1990年に重度の免疫不全を伴う遺伝病の女の子に対する人類初の治療例が報告された直後、「遺伝子治療」は一躍、脚光を浴びる。ところが、99年に米国で遺伝子を体内に運ぶウイルス(ベクター)の投与ミスから男性患者が死亡、さらに導入遺伝子のがん化例が報告されたため、遺伝子治療は停滞を余儀なくされた。しかしこの間、より安全なベクターの研究が進み、その過程で一つの新しい考え方が生まれる。それは「ウイルスを治療薬にしてしまおう」(外科医)というものだった。
ウイルスは宿主(たとえばヒト)の細胞に寄生し、自分のDNAあるいはRNAを移植、宿主細胞のエネルギーやタンパク質を借りて自分の大量コピーを作る物質。自前の細胞がないので厳密にいうと「生物」ですらない。寄生(感染)された細胞は、ウイルスの大量コピー過程で自前の遺伝子の設計図が書き換わってしまい、さまざまな機能不全を起こして死滅する。この恐るべき細胞殺傷力をがん細胞だけに向けられないか。ごくシンプルな発想が「がん治療用ウイルス」を生み出したのである。
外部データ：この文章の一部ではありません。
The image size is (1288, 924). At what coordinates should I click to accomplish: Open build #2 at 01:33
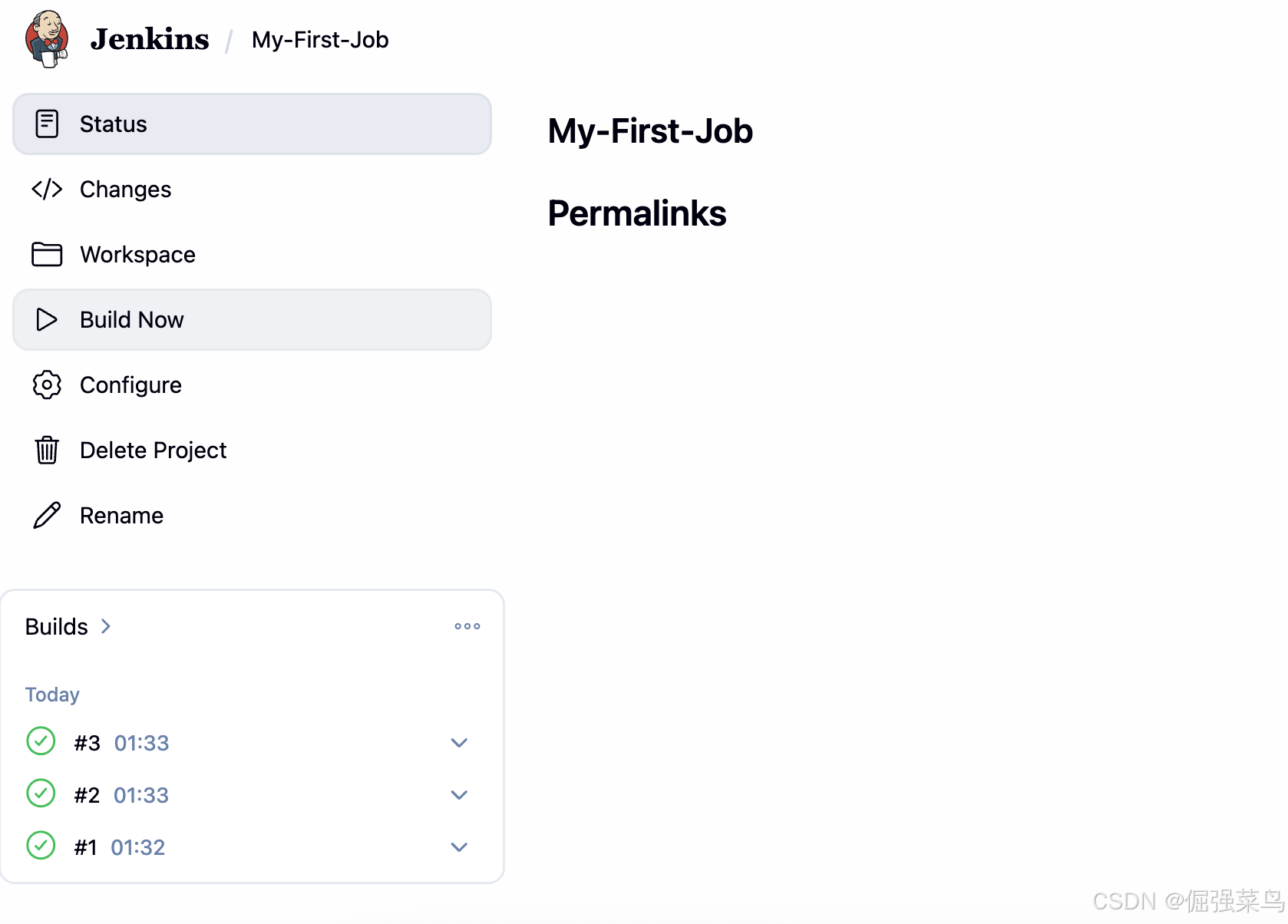(x=140, y=795)
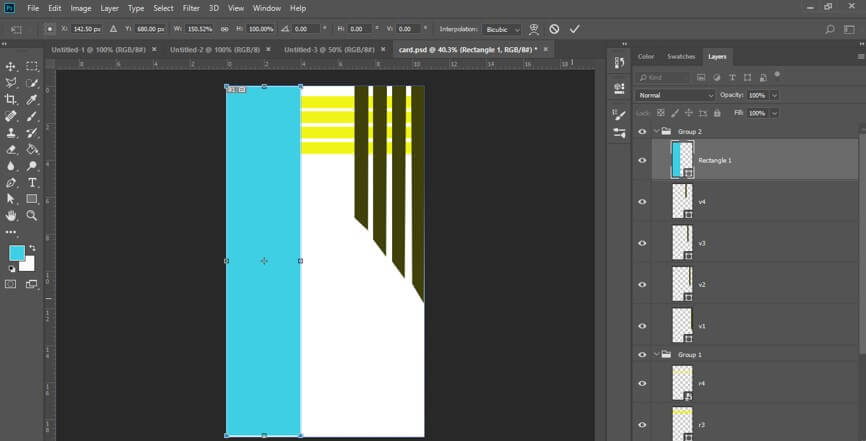Click the cyan foreground color swatch
Screen dimensions: 866x441
17,253
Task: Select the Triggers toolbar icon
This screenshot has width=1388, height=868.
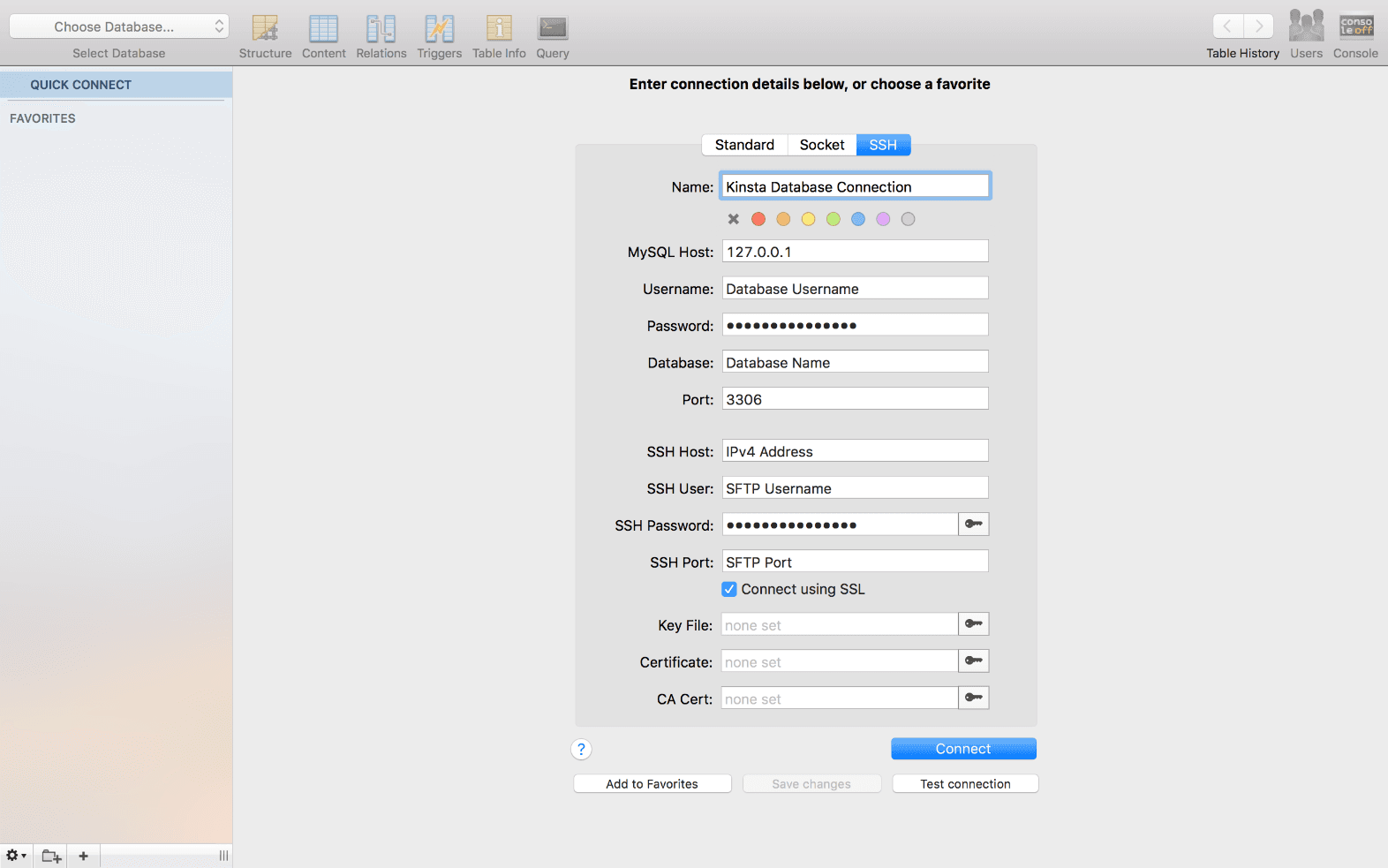Action: [x=439, y=29]
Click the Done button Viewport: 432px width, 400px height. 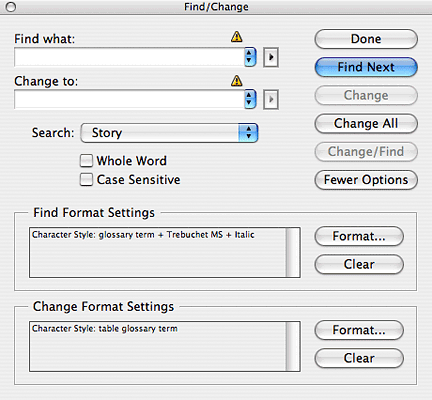tap(366, 39)
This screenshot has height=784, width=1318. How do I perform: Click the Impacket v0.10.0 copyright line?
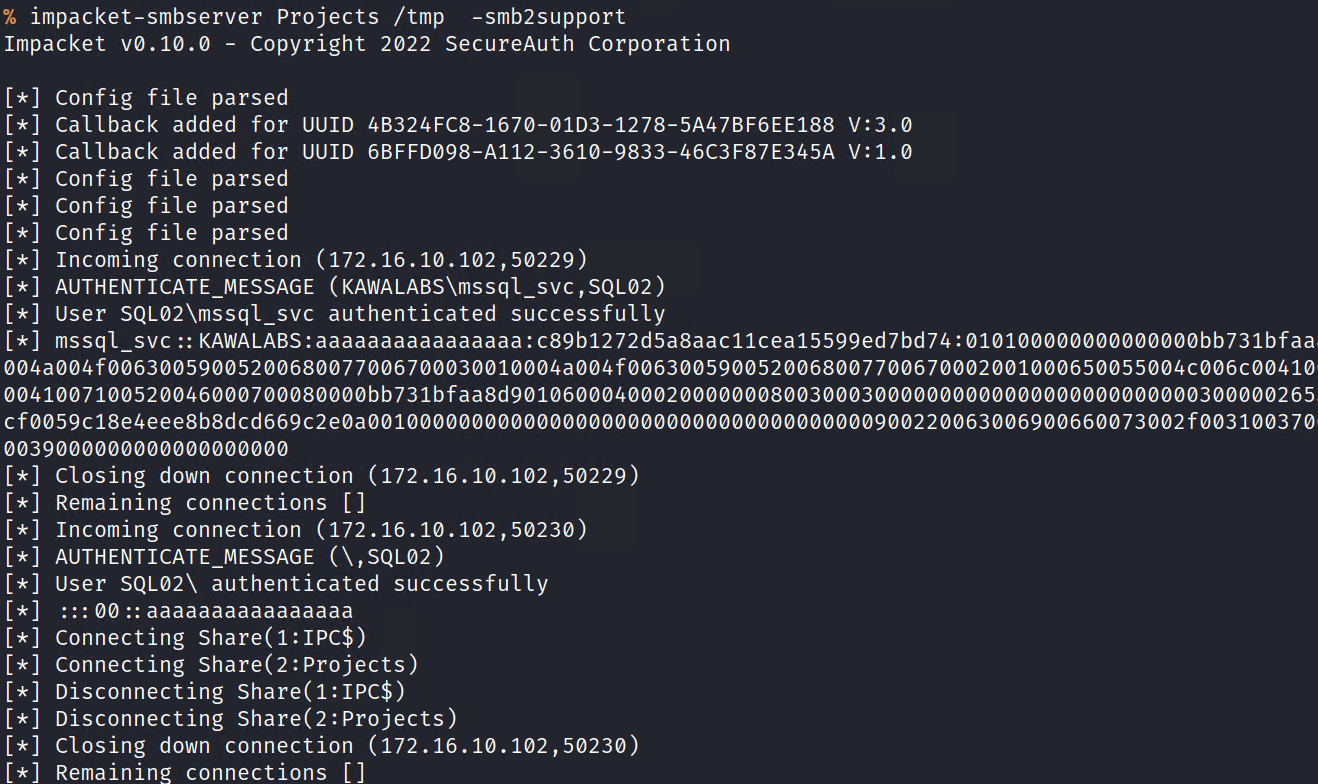[x=366, y=44]
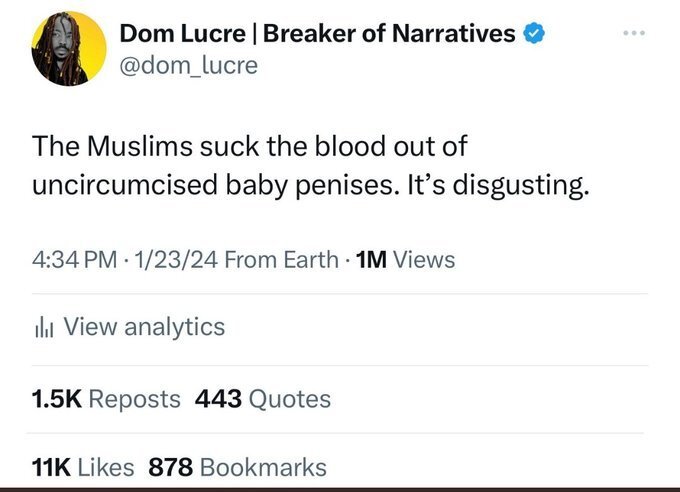Click the word 'Bookmarks'

[263, 466]
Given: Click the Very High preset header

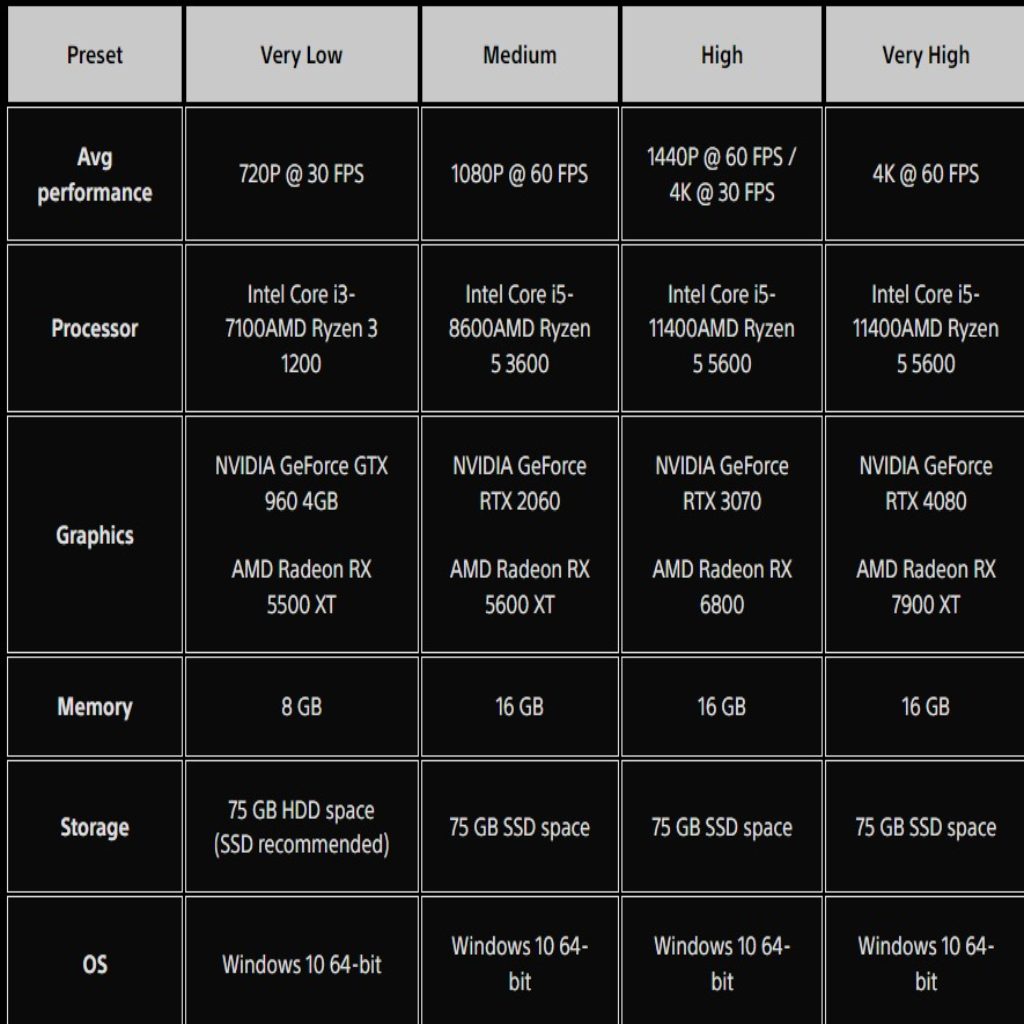Looking at the screenshot, I should pyautogui.click(x=925, y=55).
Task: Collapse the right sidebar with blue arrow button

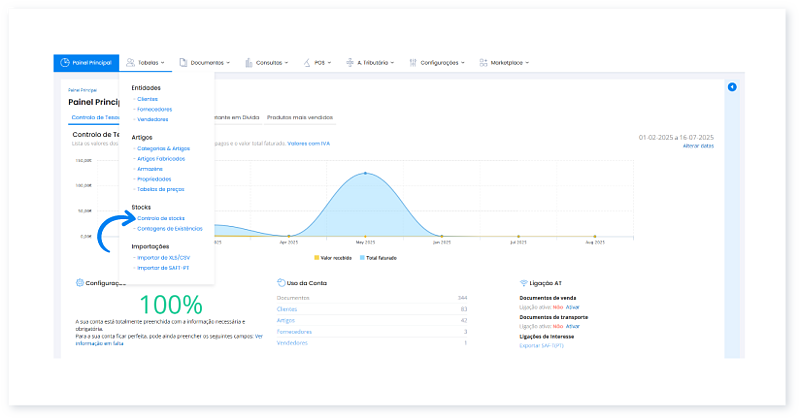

治療用ウイルスはさまざまな種類が開発されているが、基本コンセプトは「がん特有の分子に反応してがん細胞でのみ大量コピーを始め、がん細胞だけを死滅」させること。近年開発された第3世代の治療用ウイルスは、細胞殺傷力だけでなく、免疫機能を惹起し、がん細胞を攻撃させる機能も備えている。